A todos los que participamos de la Vida Divina, por la fe y el bautismo, se nos ha confiado la proclamación de la Buena Nueva de Salvación. Y en el cumplimiento fiel de esa Misión no podemos darnos descanso. No ha de importarnos la tribulación, ni la angustia, ni la persecución, ni el hambre, ni la desnudez, ni el peligro, ni la espada que tengamos que padecer por Cristo. El Señor está siempre a nuestro lado para que su Victoria sea nuestra Victoria, de tal forma que el amor de Dios siempre esté en nosotros. No nos dejemos amedrentar por quienes, teniendo el poder, quisieran apagar nuestra voz e impedir nuestro testimonio y nuestra labor conforme al Evangelio de Cristo con toda su fuerza y poder salvador. No vendamos nuestra vida a los poderosos, ni a los ricos de este mundo. No diluyamos la Fuerza del Mensaje de Cristo en aras de recibir protección o unas cuantas monedas, sabiendo que de nada sirve al hombre ganar el mundo entero si al final pierde su vida. No permitamos que nadie nos tenga como perros mudos a su servicio, amordazados e incapaces de velar por el Pueblo de Dios y de esforzarnos para que todos sean alimentados a su Tiempo con la Palabra de Dios, proclamada con lealtad.

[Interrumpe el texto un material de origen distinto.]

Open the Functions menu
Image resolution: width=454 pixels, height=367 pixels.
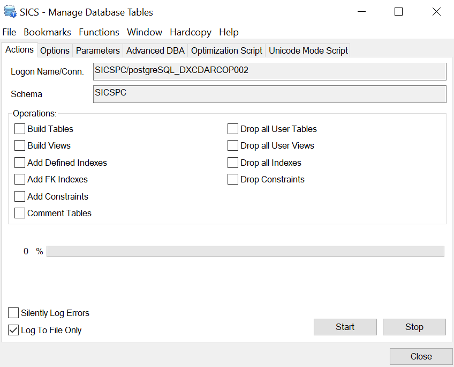coord(99,32)
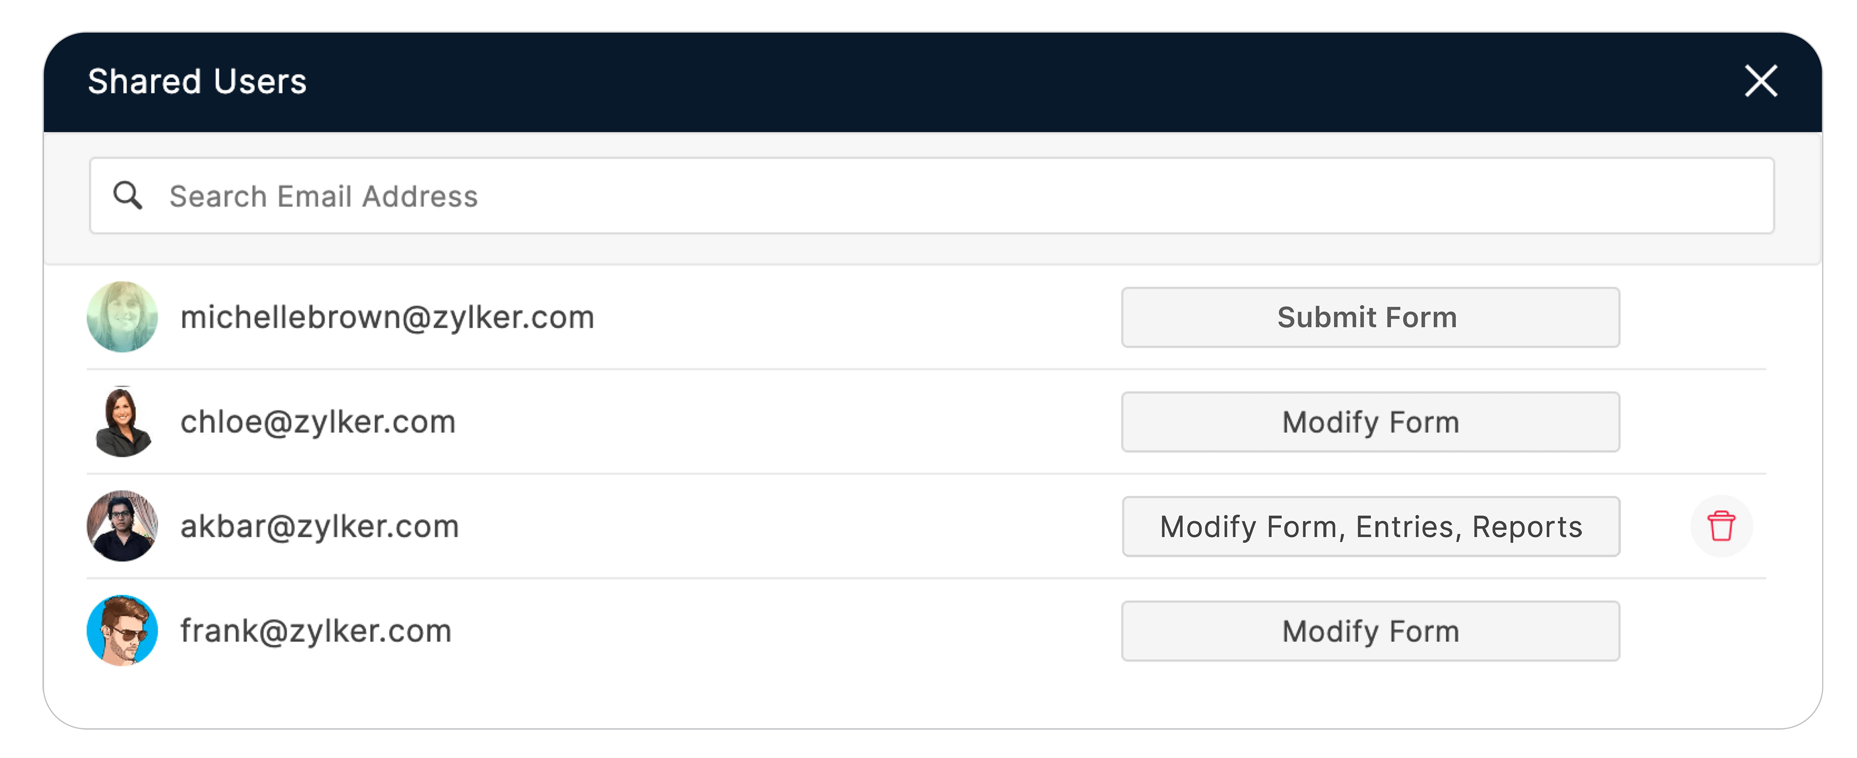Open michellebrown's Submit Form permission dropdown
The image size is (1857, 758).
pos(1370,317)
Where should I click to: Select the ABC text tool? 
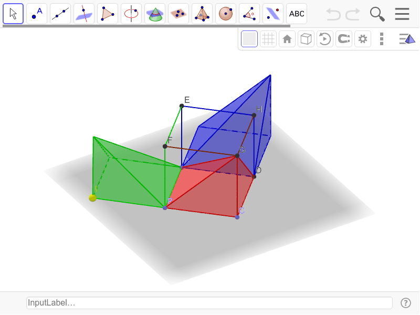(x=297, y=14)
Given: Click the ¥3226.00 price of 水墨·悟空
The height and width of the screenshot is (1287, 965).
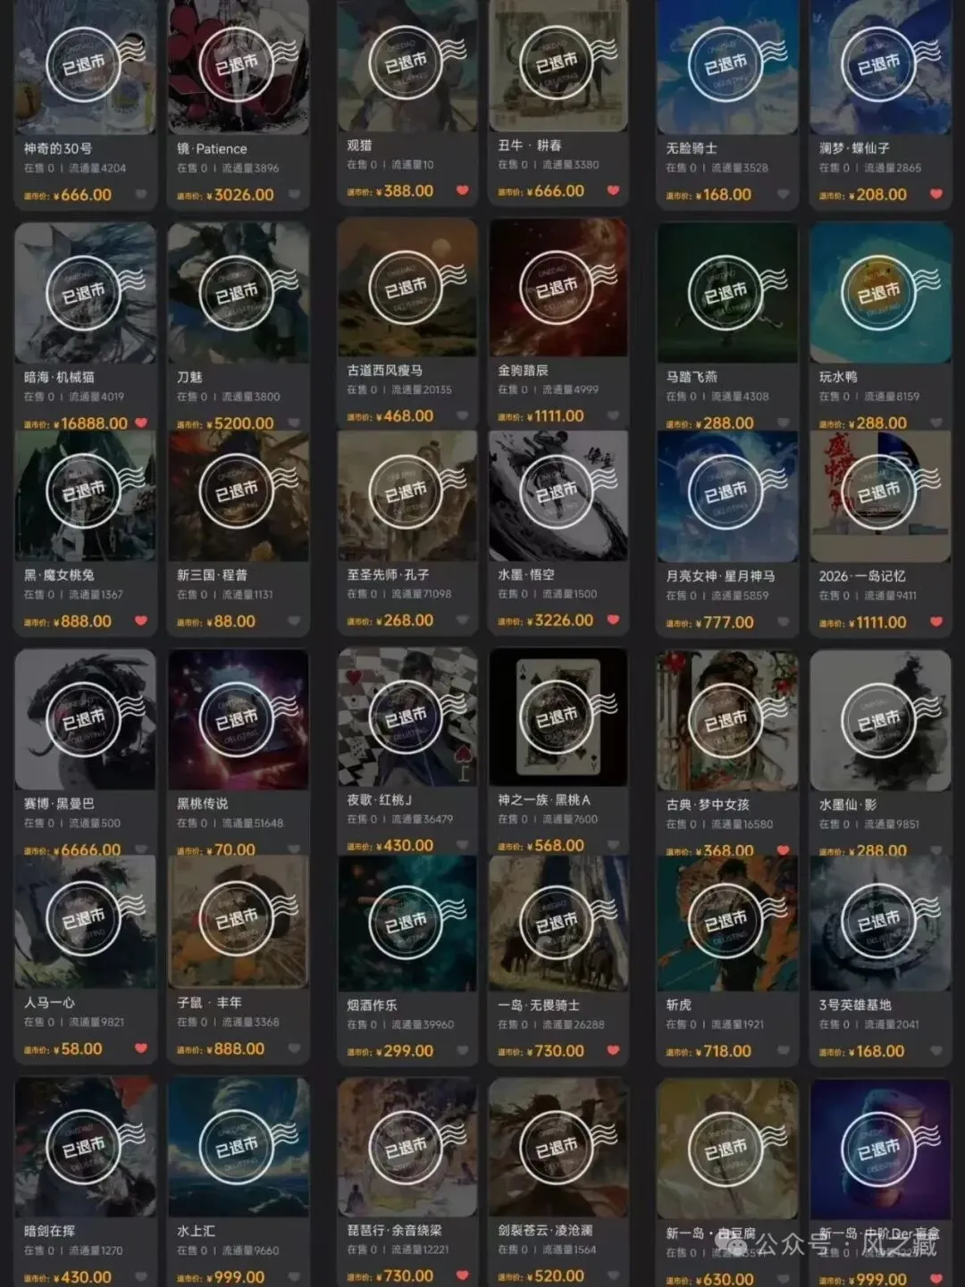Looking at the screenshot, I should click(560, 620).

Que Dios nos conceda, por intercesión de la Santísima Virgen María, tomar nuestra cruz de cada día y echarnos a andar tras las huellas de Cristo, aceptando con amor todas las consecuencias que por ello nos vengan; pero con la seguridad de que la muerte no tiene la última palabra, sino la Vida, Vida eterna que Dios regala a quienes le viven fieles. Amén (www.homiliacatolica.com; textos tomados de mercaba.org; Llucià Pou, 2009).